Задание => Пожалуйста, перепишите все строки ниже, заменив «Lightning Network» на «Dark Mode» и больше ничего не меняя. Картинки в ответ не включайте.

Исходные строки =>
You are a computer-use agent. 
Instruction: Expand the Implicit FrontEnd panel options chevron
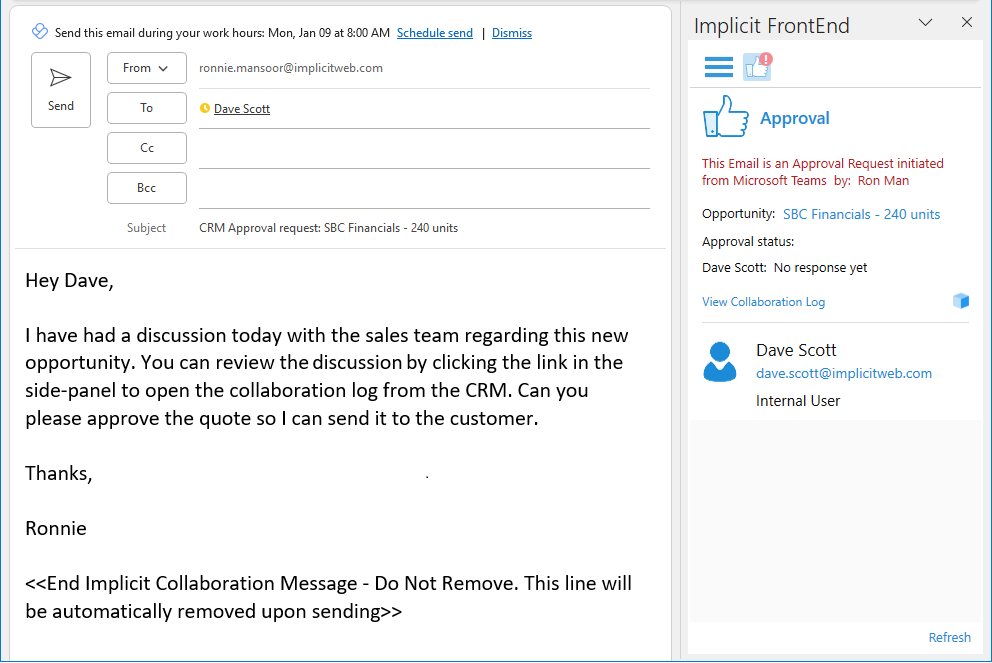coord(925,23)
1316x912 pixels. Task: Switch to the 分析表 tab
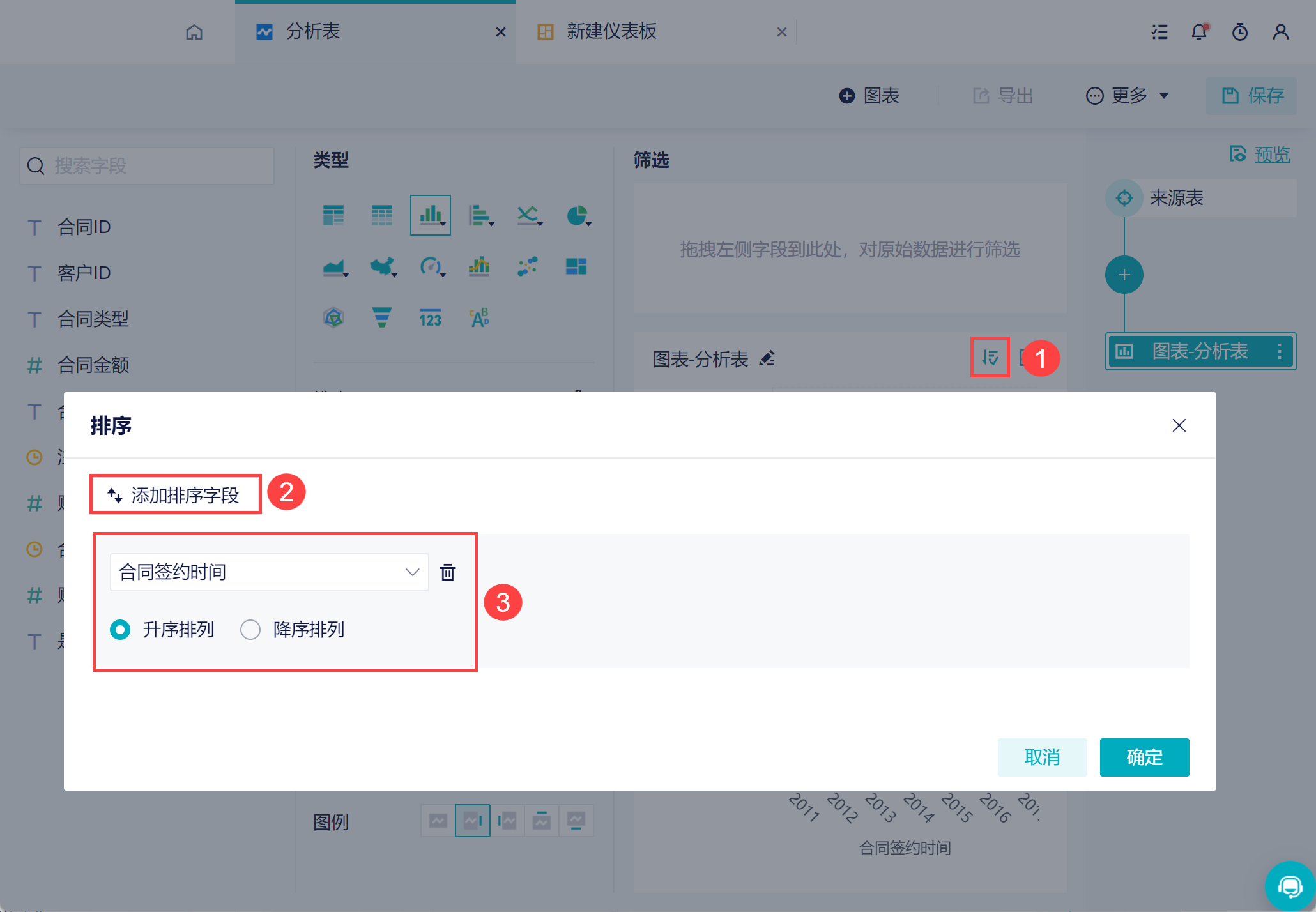pos(313,32)
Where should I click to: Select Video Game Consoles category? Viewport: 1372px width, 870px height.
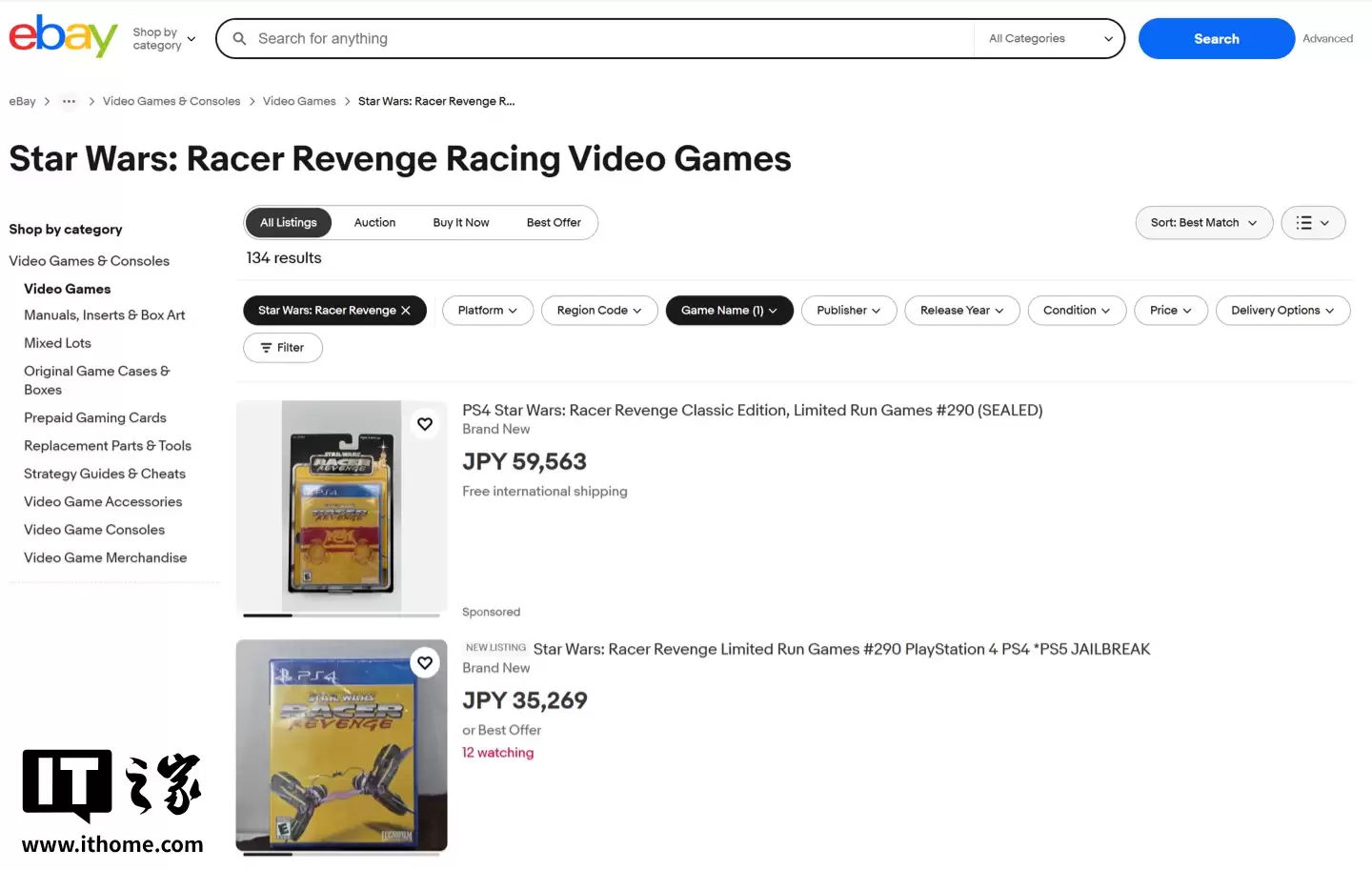point(94,530)
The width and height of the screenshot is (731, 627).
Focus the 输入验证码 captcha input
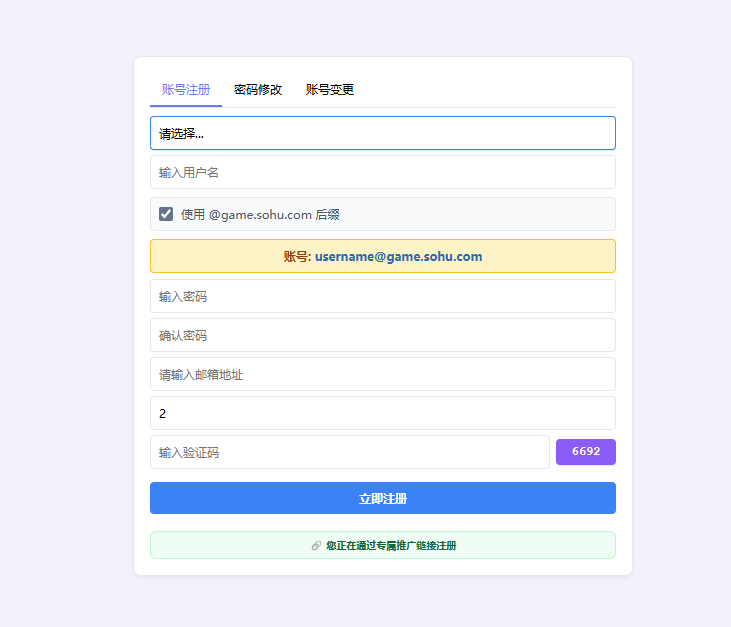pyautogui.click(x=349, y=452)
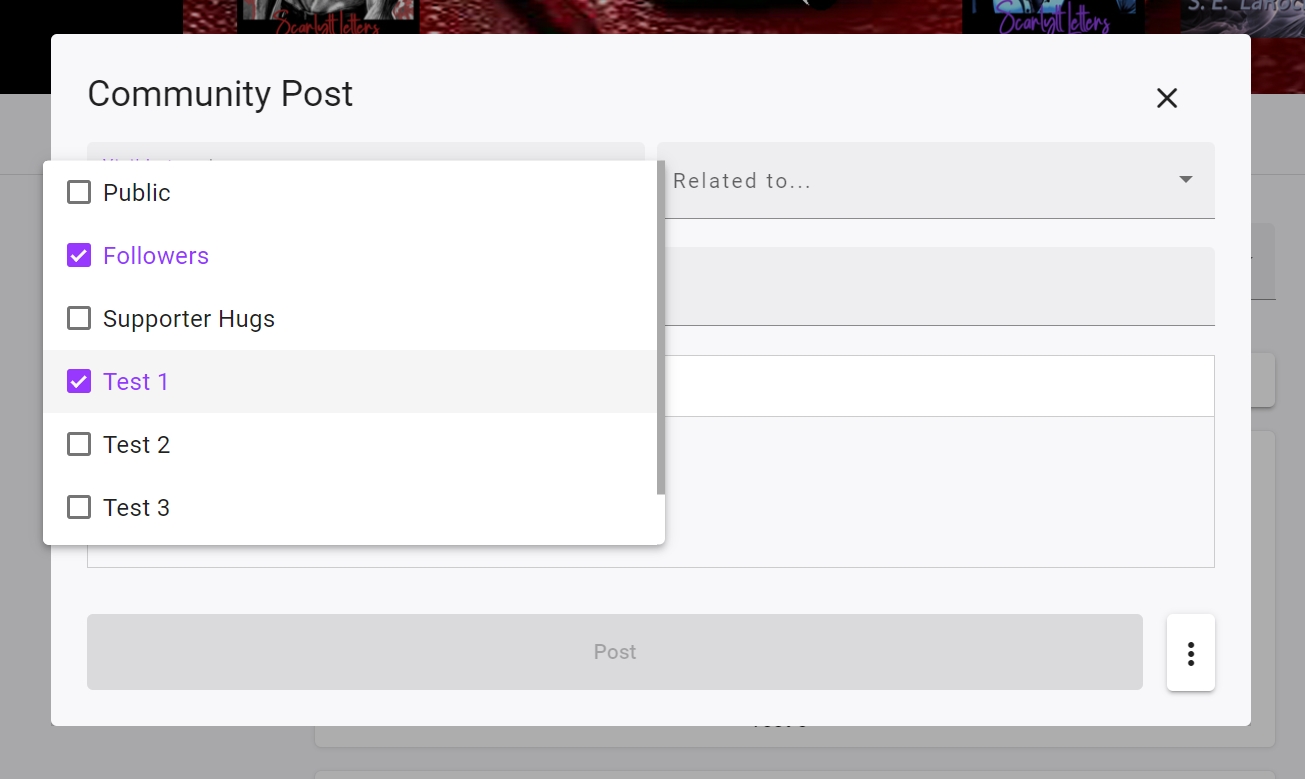Click the disabled Post button

(x=615, y=652)
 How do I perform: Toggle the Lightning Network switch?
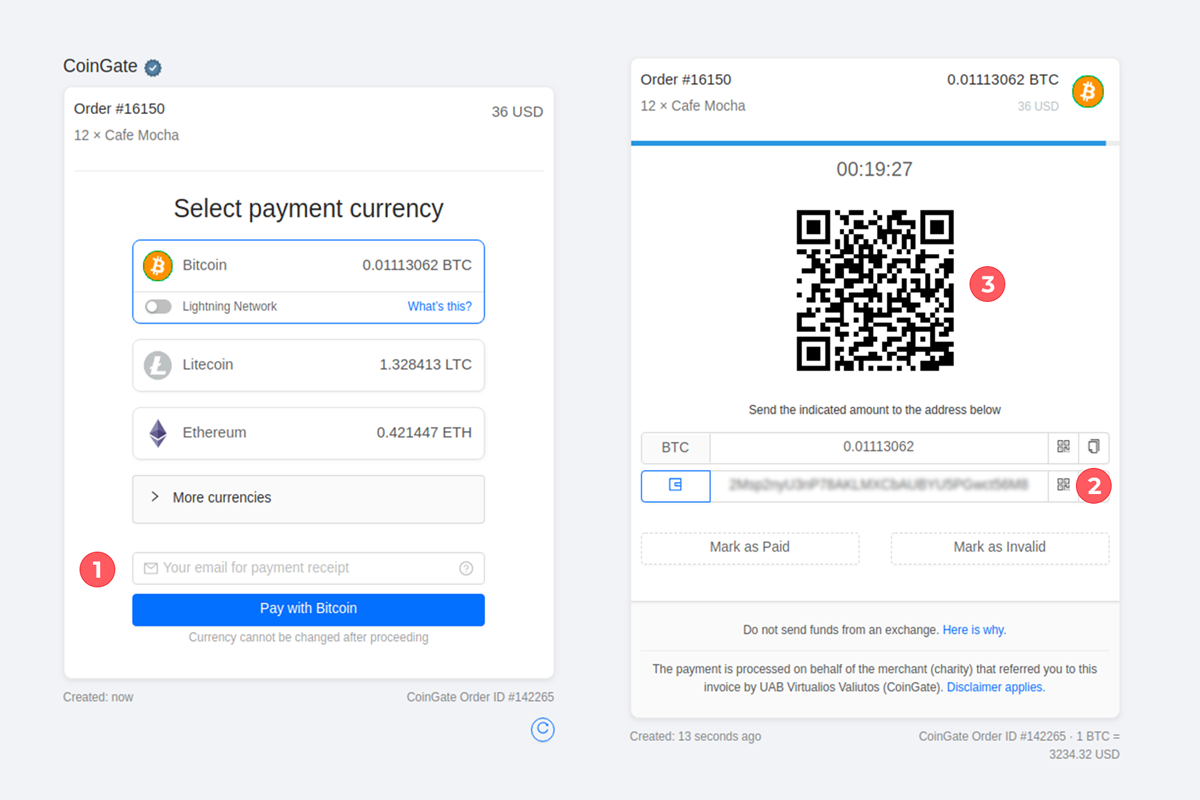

Правильный ответ =>
You are a computer-use agent. 
Instruction: Expand the Implicit FrontEnd panel options chevron
coord(925,23)
1316x912 pixels. Task: Switch to the 分析表 tab
pos(313,32)
Where should I click to: Select Video Game Consoles category? Viewport: 1372px width, 870px height.
point(94,530)
The width and height of the screenshot is (731, 627).
Focus the 输入验证码 captcha input
pyautogui.click(x=349, y=452)
Click the disabled Post button

(x=615, y=652)
 How do I perform: Toggle the Dark Mode switch?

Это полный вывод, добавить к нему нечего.